What is HNSW?

HNSW (Hierarchical Navigable Small World) is an algorithm used for efficient approximate nearest neighbor search in high-dimensional spaces. It constructs a multi-layered graph structure, where each layer is a subset of the previous one, enabling faster navigation through the data points. This approach allows HNSW to achieve state-of-the-art search speed and accuracy, especially for large-scale datasets.

ParadeDB uses the pgvector HNSW index, which offers a significant performance boost over the original IVFFlat pgvector index.

Creating a HNSW Index

The following command creates an HNSW index over a column:

CREATE INDEX ON <schema_name>.<table_name>
USING hnsw (<column_name> <distance_metric>);

The name of the schema, or namespace, of the table. The schema name only needs to be provided if the table is not in the public schema.
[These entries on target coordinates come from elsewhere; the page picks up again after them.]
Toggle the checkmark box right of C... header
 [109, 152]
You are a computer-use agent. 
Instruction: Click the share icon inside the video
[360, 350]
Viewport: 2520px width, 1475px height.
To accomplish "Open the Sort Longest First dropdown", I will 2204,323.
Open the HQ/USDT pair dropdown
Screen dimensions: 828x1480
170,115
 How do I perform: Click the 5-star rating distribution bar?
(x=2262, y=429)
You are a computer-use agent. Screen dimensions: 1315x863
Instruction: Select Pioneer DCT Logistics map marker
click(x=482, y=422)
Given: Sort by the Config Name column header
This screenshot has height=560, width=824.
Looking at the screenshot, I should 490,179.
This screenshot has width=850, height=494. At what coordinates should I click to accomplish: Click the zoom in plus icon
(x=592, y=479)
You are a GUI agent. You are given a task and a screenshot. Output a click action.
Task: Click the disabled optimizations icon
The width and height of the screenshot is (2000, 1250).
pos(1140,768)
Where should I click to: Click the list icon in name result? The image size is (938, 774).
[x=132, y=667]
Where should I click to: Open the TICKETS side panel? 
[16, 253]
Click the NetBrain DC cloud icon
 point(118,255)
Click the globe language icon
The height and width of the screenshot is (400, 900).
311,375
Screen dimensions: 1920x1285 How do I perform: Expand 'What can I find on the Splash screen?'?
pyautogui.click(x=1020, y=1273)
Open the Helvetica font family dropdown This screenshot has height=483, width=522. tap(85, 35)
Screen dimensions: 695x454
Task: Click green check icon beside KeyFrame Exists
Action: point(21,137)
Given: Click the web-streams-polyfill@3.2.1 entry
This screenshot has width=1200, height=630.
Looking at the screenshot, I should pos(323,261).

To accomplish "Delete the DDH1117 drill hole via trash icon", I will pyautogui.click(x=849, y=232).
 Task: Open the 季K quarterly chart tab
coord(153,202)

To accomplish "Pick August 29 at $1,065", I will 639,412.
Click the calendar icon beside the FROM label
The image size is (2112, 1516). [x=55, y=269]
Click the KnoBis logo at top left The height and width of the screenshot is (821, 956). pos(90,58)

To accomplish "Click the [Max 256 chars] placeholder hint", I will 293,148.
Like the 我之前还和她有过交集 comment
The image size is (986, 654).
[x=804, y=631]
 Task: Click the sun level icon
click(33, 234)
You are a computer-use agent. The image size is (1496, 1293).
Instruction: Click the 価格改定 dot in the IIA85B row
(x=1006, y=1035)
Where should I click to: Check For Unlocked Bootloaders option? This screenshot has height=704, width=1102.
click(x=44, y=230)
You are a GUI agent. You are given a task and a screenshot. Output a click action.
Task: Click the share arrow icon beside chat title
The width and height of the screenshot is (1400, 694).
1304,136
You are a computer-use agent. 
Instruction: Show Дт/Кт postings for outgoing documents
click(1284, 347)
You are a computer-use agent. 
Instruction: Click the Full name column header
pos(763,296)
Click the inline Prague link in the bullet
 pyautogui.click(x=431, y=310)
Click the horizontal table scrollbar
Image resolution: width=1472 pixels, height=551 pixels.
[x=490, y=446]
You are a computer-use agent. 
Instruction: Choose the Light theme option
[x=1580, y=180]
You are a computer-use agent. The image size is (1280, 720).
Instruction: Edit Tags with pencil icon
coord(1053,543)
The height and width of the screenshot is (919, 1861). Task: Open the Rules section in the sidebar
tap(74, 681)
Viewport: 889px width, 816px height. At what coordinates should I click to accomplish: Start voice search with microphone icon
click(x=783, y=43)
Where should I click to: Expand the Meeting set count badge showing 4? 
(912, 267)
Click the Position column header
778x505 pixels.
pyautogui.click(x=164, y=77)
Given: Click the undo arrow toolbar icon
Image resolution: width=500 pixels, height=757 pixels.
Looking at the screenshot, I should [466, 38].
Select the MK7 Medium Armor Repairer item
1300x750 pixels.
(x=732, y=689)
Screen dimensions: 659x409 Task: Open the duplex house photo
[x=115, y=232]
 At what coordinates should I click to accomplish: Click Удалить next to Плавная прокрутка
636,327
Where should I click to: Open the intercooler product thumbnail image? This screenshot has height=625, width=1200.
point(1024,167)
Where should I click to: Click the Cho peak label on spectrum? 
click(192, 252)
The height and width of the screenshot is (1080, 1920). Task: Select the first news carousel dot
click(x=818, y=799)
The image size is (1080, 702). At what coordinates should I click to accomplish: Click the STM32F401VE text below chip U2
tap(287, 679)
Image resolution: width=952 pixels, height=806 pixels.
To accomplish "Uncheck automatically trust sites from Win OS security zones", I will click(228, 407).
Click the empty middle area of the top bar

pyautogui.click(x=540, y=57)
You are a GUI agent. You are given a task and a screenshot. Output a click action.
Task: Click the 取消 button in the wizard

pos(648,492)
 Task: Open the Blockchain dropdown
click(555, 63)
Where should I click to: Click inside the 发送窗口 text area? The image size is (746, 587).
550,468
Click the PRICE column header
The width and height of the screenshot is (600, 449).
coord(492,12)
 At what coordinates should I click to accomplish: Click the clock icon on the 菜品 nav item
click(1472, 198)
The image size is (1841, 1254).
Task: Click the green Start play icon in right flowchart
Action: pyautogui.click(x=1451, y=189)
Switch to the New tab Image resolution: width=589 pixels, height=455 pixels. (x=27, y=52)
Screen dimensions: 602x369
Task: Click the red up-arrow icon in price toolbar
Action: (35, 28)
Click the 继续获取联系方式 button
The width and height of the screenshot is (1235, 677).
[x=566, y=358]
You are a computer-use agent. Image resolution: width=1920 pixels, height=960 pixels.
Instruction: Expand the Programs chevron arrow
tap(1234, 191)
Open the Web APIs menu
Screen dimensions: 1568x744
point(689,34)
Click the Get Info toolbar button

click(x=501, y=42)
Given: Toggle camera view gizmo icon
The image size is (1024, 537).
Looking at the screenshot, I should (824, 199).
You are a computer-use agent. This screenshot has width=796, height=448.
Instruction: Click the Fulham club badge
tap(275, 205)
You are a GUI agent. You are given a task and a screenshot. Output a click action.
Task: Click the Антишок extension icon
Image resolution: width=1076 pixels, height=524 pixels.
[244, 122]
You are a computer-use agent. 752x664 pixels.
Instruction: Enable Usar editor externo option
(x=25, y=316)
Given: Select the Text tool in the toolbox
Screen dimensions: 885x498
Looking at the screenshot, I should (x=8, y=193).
The name of the table being indexed.


The name of the column being indexed.


The distance metric used for measuring similarity between two vectors. Use vector_l2_ops for L2 distance, vector_ip_ops for inner product, and vector_cosine_ops for cosine distance.

Index Options

The following example demonstrates how to pass options when creating the HNSW index:

CREATE INDEX ON mock_items
USING hnsw (embedding vector_l2_ops)
WITH (m = 16, ef_construction = 64);
default: 16

The maximum number of connections per layer. A higher value increases recall but also increases index size and construction time.

default: 64

A higher value creates a higher quality graph, which increases recall but also construction time.

Deleting a HNSW Index

The following command deletes a HNSW index:

DROP INDEX <index_name>;

The name of the index you wish to delete.

Recreating a HNSW Index

Like a BM25 index, an HNSW index only needs to be recreated if the name of the indexed column changes. To recreate the index, simply delete and create it using the SQL commands above.